The pendulum length is ….
Screwing the pendulum adjustment up one turn adjusts the timekeeping by …
[to be completed]
The Clockmaker
The maker’s name on the clock is “Defontaine, London”. The church booklet St John the Baptist – A Brief Introduction states that the clock was installed in 1890. There is a reference to “De Fontaine, Louis of London A brief document giving some working dates for Louis De Fontaine of London (Updated 12 Oct 2009)” at http://www.clockswatches.com/showindex.php?em=D&page=2 but that requires paying money. Ancestry.com (which also requires paying money, but I already have a subscription) shows Louis Defontaine aged about 75 in the 1841 census, born abroad around 1766, a watchmaker living in St Pancras. He was listed in the 1825 Pigot’s Directory of London and in the 1848 Post Office directory, and the 1851 Post Office directory and the 1856 Post Office Directory with a clockmaking business at 70 Wilsted Street, St Pancras.

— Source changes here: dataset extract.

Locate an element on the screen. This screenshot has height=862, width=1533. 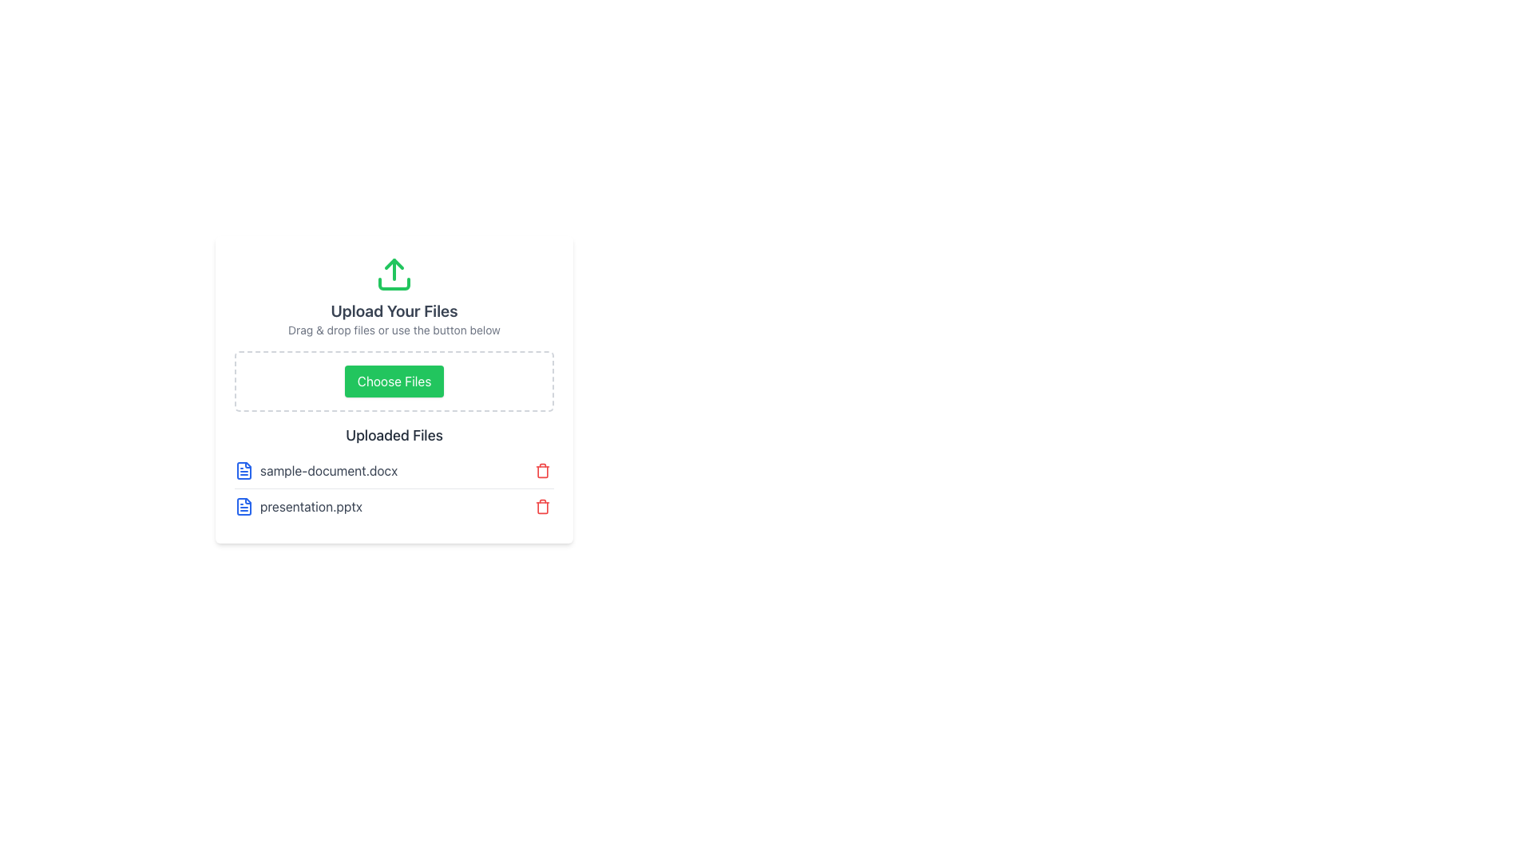
to select the file list item displaying the file name 'presentation.pptx', which is the second file in the uploaded files section is located at coordinates (299, 507).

It seems unlikely that this is all the same person in 1890. Maybe his business carried on in his name after his death, or maybe he had a son of the same name? But the 1841 census shows him living with a plasterer and his wife, with no servants, which sounds unlikely for the proprietor of a successful business. He may well have died in 1848, according to Freebmd:
Surname First name(s) District Vol Page
Deaths Jun 1847 De Fontaine Clara Mary St Pancras 1 270
Deaths Mar 1848 De Fontaine Louis St Pancras 1 327
Deaths Sep 1848 De Fontaine Frederick Peter S Pancras 1 *
These are the only De Fontaines to die in the whole country from 1841 to 1861, so it seems possible this was the right family.
Did his business continue after his death? Or is the date given for the church clock wrong? Or maybe the clock was second hand? Or maybe I have no idea what I’m talking about? Because Anceestry.com also has the text of G. H. Baillie, Watchmakers and Clockmakers of the World, London, England: A. R. Mowbray & Co. Limited, 1947. That book has various Fontaines and De Fontaines of varying dates and spellings, but doesn’t have the Louis De Fontaine from St Pancras. It could be some completely different company.